▶ **Exercise prompt**
Take the line with "The height and width of the screenshot is (540, 960)." and every line after it, through the end of the listing, and give them again exactly, pictures excluded.

▶ **Data under study**

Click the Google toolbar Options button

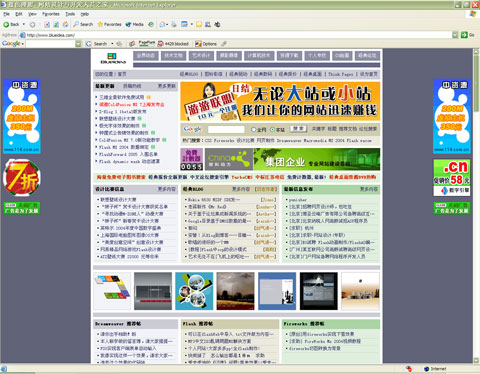206,44
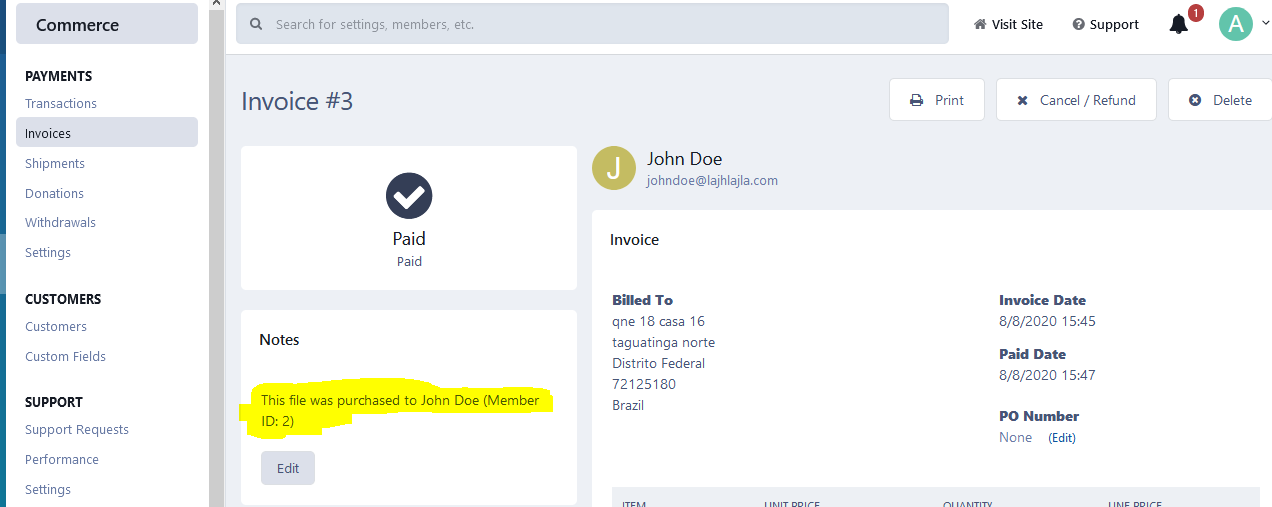Open Custom Fields under Customers

tap(65, 356)
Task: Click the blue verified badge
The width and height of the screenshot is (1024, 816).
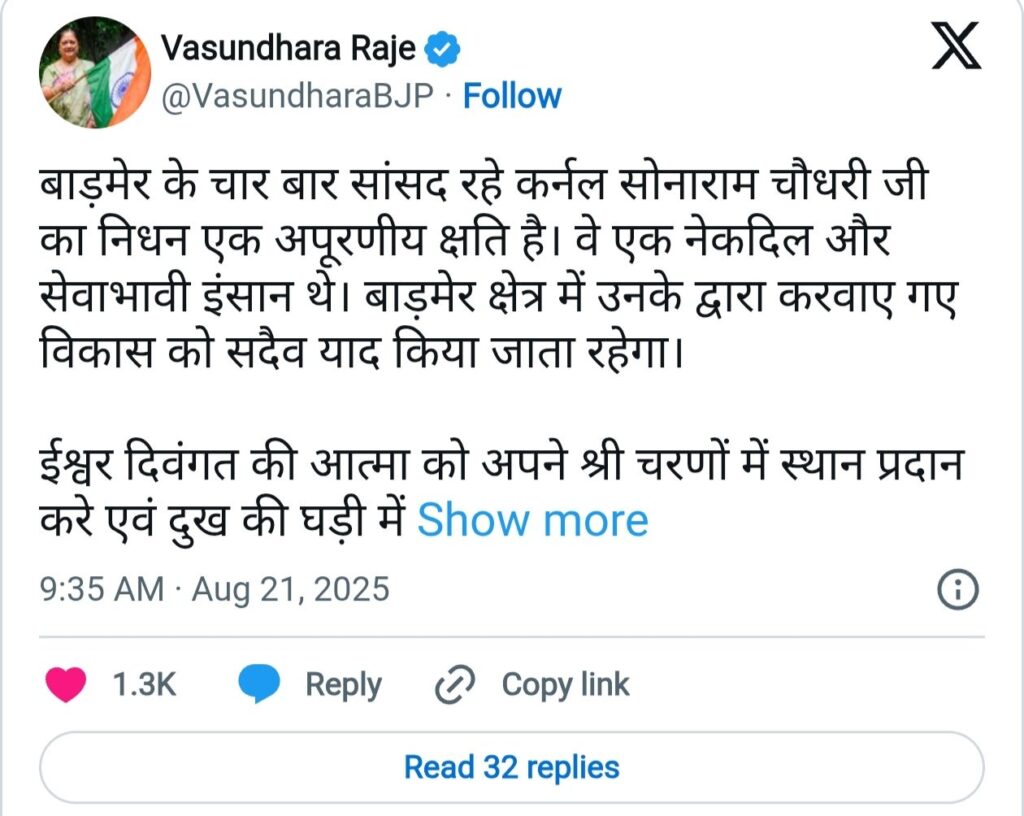Action: 442,47
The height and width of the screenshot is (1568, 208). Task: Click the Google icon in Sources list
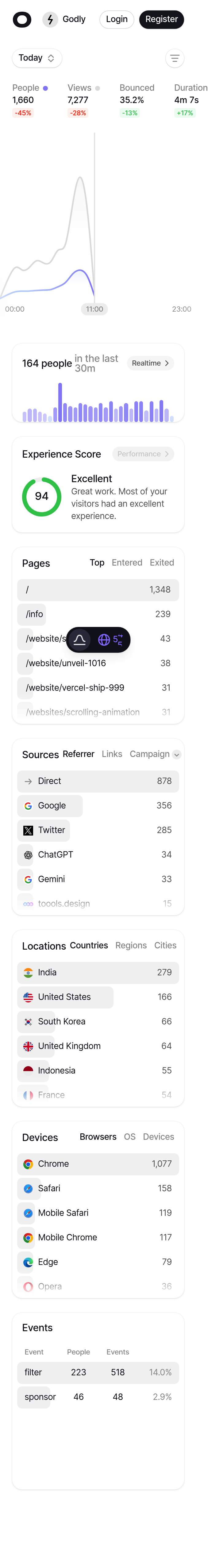28,805
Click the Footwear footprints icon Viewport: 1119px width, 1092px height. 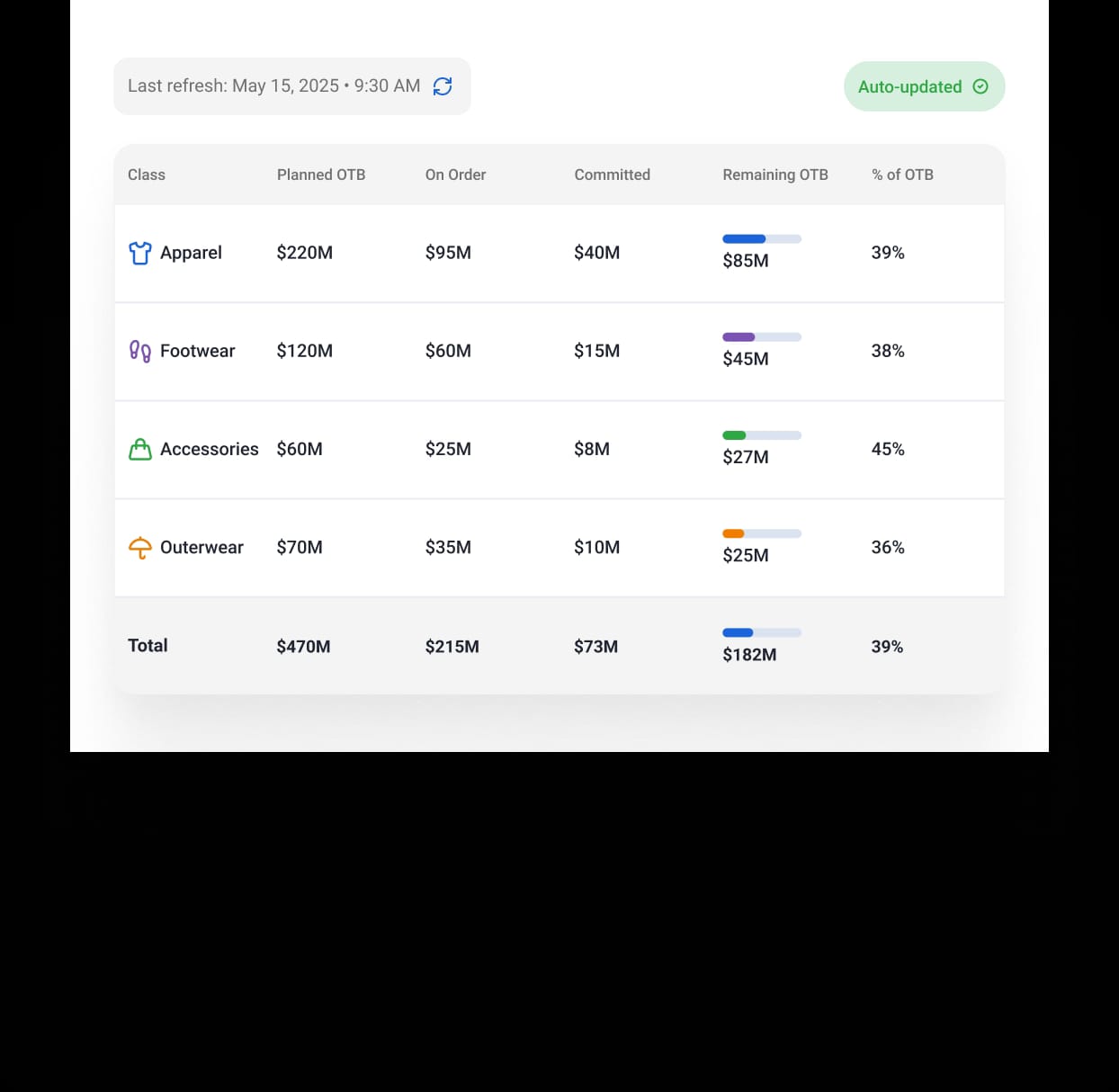point(140,352)
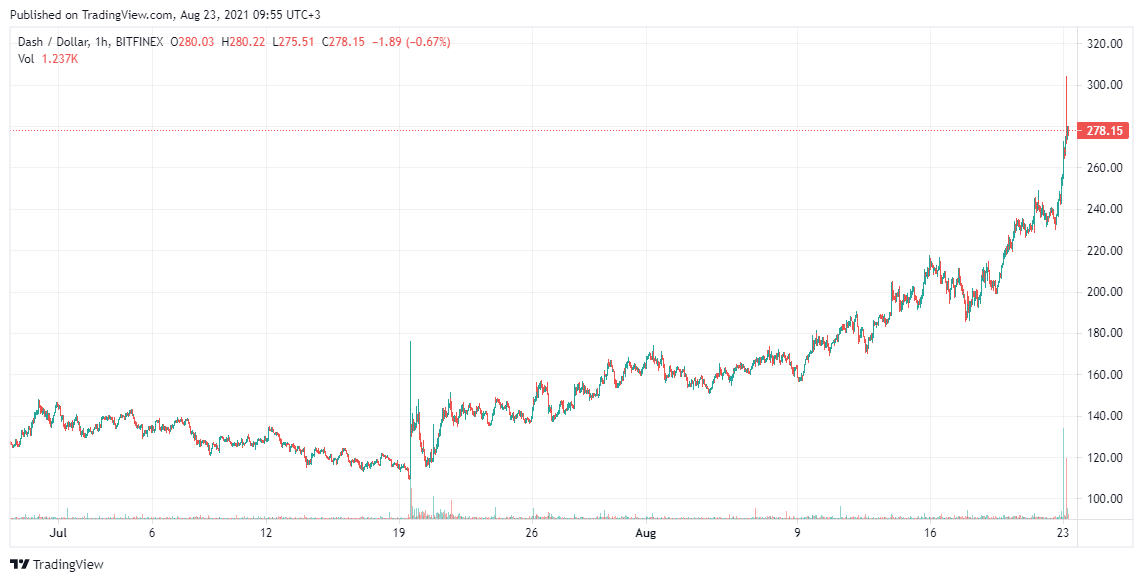Click the 23 date label on the time axis
The height and width of the screenshot is (582, 1143).
tap(1062, 534)
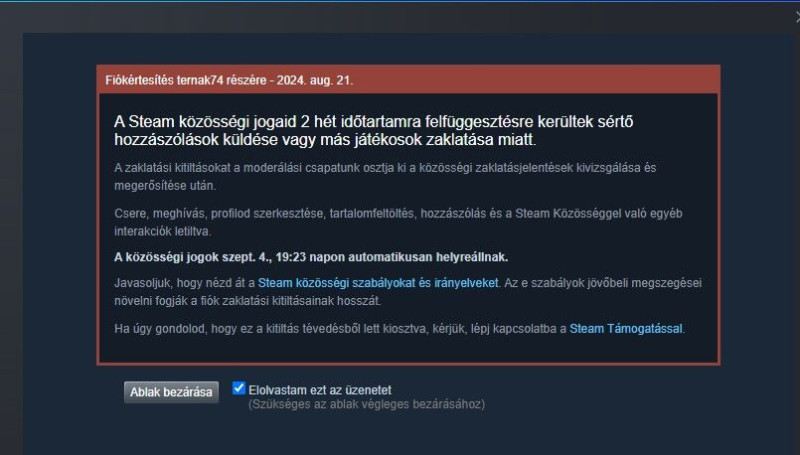Click the red "Fiókértesítés" header bar
The image size is (800, 455).
click(x=408, y=80)
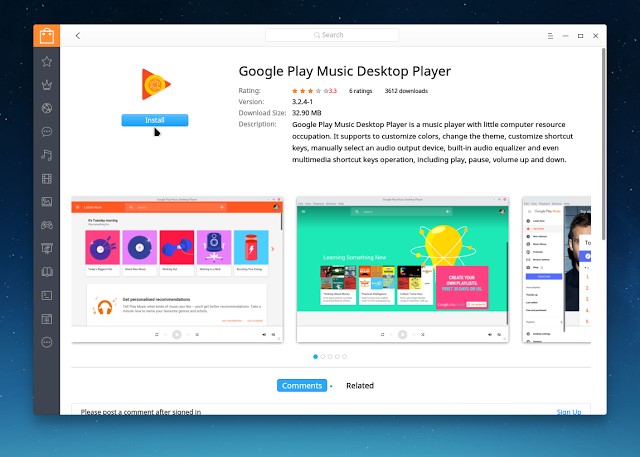Select the Chat speech-bubble category

46,131
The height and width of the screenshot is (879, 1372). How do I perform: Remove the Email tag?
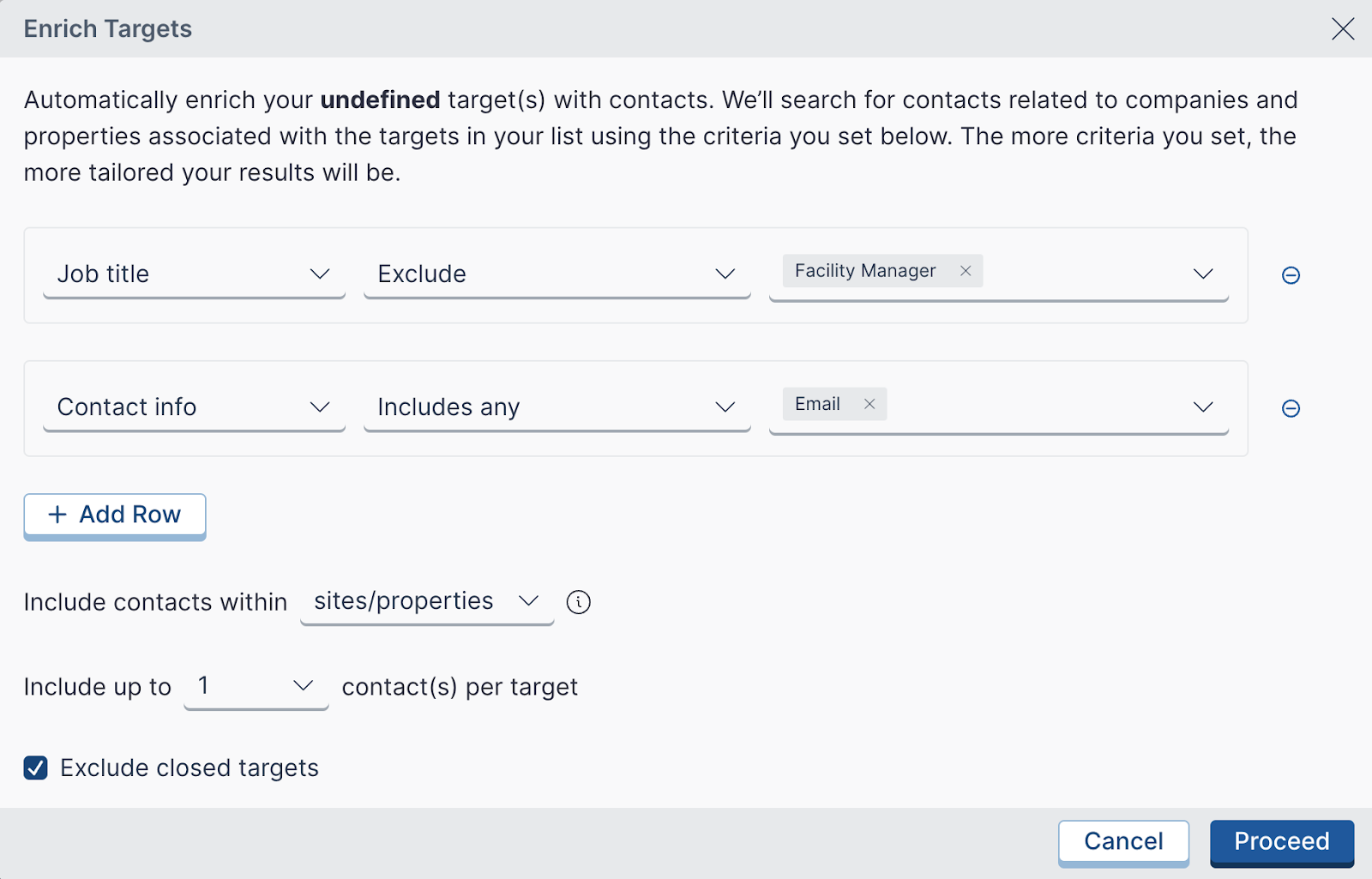(870, 404)
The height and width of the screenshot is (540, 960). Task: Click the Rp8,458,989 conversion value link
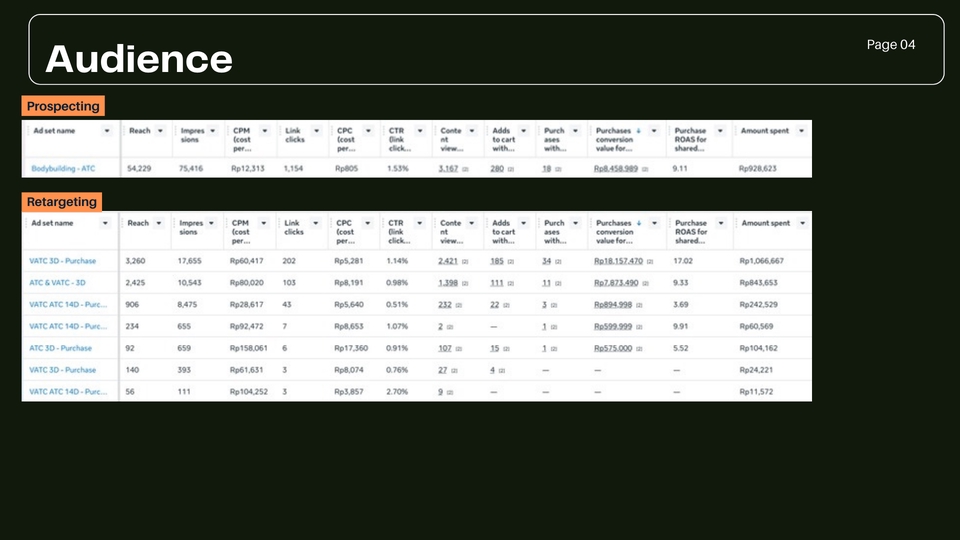point(615,169)
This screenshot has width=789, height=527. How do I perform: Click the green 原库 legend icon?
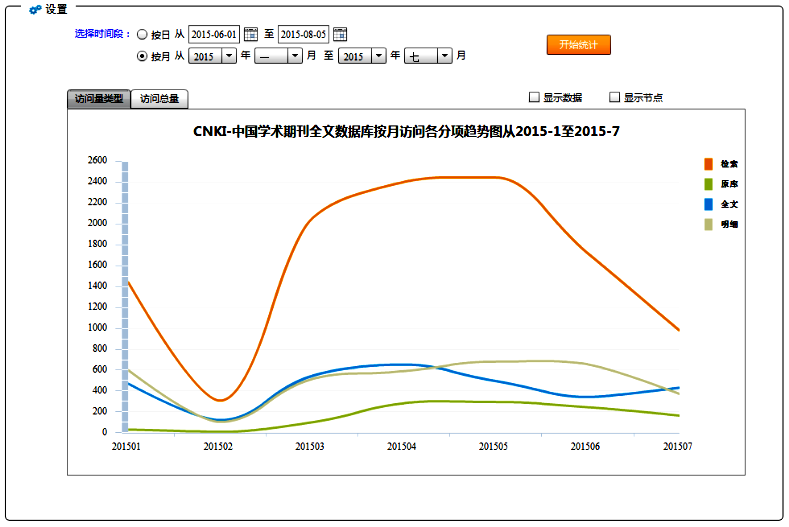coord(708,184)
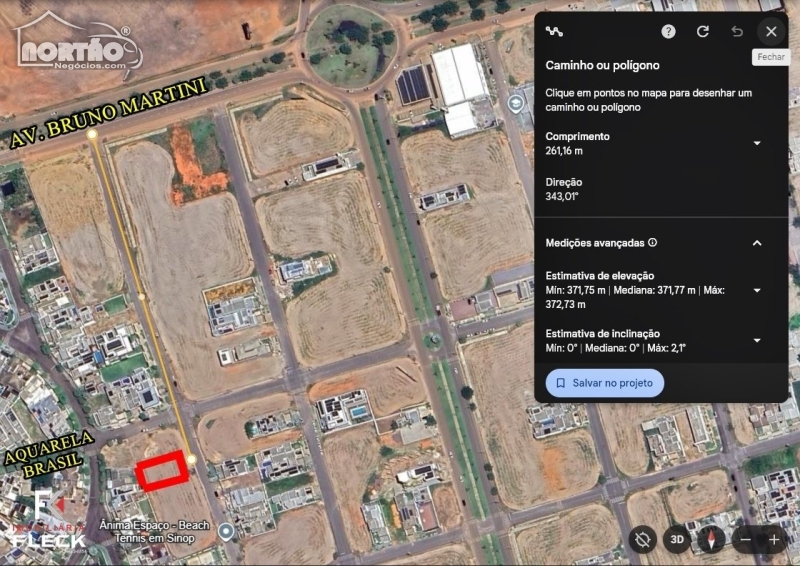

▶ **Response**
The height and width of the screenshot is (540, 960). Task: Click the Rp8,458,989 conversion value link
point(615,169)
This screenshot has width=789, height=527. How do I perform: Click the green 原库 legend icon?
coord(708,184)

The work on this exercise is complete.